* _PROBLEM_: Please explain, in one to three sentences, why the passage on financial-item prediction accuracy says accuracy for the four items rises sharply as non-missing explanatory variables increase up to about nine.

* _EXCERPTED PASSAGE_:
This section describes how the prediction accuracy shown in Table 3 varies with the number of non-missing values in the explanatory variables. Since we confirmed that overlearning is sufficiently suppressed in "Prediction accuracy of missing values", the prediction accuracy was evaluated by combining training data and test data. Model 1 is an easy-to-understand prediction in which the value of the same financial item as the objective variable for the previous or next year determines most of the prediction accuracy, and it is therefore omitted here. As mentioned earlier, in Model 2, there are 39 explanatory variables for 3 years of 13 financial items. We used Model 2 to predict the value of each financial item for all firms that include at least one of the 4 financial items (OR, NE, TFA, and NI) in 2017.

Figure 3 shows how the prediction accuracy of the values of these 4 financial items changes when the number of non-missing explanatory variables changes from 1 to 39, regardless of the kind of item. The prediction accuracy for the four financial items increases dramatically with an increasing number of explanatory variables up to about nine. The reason for this is considered as follows. If there are no more than nine non-missing explanatory variables, the majority is a firm that reports only primary financial items. Since the main financial items are strongly correlated with OR, NE, TFA, and NI, these characteristics appear in the prediction accuracy when there are nine or fewer items. On the other hand, when there are 10 or more explanatory variables with no missing data, the prediction accuracy for these 4 financial items monotonically increases depending on the number of non-missing values. If there are more than 10 non-missing explanatory variables, the majority will be those firms that partially report non-key financial items. Such financial items do not correlate well with OR, NE, TFA, and NI on their own, and their multiple uses improves their prediction accuracy.

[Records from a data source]
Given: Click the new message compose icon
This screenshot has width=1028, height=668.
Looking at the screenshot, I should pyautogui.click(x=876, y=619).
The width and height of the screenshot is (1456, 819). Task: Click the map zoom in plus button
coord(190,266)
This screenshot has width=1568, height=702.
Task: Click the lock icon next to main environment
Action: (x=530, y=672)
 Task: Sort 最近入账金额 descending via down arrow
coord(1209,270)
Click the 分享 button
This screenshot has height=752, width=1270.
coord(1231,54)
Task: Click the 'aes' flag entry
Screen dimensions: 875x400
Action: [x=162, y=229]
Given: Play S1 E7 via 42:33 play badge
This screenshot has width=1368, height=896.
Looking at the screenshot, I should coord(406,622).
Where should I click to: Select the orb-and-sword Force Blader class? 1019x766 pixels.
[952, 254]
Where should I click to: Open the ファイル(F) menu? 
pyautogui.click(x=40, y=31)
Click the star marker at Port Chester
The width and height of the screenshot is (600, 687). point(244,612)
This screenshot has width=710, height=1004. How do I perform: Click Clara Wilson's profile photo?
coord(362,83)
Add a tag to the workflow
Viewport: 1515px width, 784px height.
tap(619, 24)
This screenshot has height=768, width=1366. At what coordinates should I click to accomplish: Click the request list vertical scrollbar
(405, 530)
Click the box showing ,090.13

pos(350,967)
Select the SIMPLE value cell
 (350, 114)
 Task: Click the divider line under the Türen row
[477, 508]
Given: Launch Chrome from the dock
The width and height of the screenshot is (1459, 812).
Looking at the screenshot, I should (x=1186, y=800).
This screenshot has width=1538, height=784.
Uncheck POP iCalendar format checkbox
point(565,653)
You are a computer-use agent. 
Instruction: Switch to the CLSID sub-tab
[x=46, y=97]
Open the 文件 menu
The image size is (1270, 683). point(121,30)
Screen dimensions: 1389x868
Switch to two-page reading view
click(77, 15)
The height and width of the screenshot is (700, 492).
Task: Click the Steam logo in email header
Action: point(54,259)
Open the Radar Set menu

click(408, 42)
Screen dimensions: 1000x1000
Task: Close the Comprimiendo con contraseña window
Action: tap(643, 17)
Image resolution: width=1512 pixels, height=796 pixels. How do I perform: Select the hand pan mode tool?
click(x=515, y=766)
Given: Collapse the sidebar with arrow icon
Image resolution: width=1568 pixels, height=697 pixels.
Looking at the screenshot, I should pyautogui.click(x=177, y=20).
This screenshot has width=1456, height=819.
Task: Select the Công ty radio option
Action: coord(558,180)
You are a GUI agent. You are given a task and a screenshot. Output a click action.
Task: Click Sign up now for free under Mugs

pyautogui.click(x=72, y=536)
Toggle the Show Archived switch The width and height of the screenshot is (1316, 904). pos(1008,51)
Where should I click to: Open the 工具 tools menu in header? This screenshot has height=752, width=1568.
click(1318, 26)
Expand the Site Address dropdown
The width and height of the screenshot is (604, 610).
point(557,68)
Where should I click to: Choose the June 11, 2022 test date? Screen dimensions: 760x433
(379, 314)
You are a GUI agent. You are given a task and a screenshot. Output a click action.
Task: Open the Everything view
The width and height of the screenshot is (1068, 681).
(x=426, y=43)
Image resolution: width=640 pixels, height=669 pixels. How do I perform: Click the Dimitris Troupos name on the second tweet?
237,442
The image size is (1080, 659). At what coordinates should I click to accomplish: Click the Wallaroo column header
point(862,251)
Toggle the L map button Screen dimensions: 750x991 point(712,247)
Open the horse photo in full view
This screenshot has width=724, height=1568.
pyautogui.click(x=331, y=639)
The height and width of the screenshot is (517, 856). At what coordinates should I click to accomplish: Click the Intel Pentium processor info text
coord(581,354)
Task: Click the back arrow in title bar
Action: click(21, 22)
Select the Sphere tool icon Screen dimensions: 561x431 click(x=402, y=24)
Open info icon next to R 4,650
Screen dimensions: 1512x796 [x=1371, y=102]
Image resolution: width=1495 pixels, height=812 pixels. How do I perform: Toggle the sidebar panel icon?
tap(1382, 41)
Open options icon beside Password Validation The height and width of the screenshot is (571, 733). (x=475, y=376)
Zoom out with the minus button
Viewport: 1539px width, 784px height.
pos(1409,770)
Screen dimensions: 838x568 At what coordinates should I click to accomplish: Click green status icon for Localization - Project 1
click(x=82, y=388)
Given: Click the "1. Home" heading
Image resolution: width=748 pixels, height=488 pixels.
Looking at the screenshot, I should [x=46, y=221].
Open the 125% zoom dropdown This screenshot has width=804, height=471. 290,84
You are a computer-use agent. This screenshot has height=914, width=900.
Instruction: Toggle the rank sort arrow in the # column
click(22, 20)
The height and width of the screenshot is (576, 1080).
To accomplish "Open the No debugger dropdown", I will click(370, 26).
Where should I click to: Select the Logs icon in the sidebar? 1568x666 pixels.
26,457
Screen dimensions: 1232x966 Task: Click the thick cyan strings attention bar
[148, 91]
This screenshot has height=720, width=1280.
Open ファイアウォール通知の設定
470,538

* _FINAL RESULT_: When a firm has nine or fewer non-missing explanatory variables, it usually reports only primary financial items. Those main items are strongly correlated with OR, NE, TFA, and NI, and that correlation shows up in the prediction accuracy.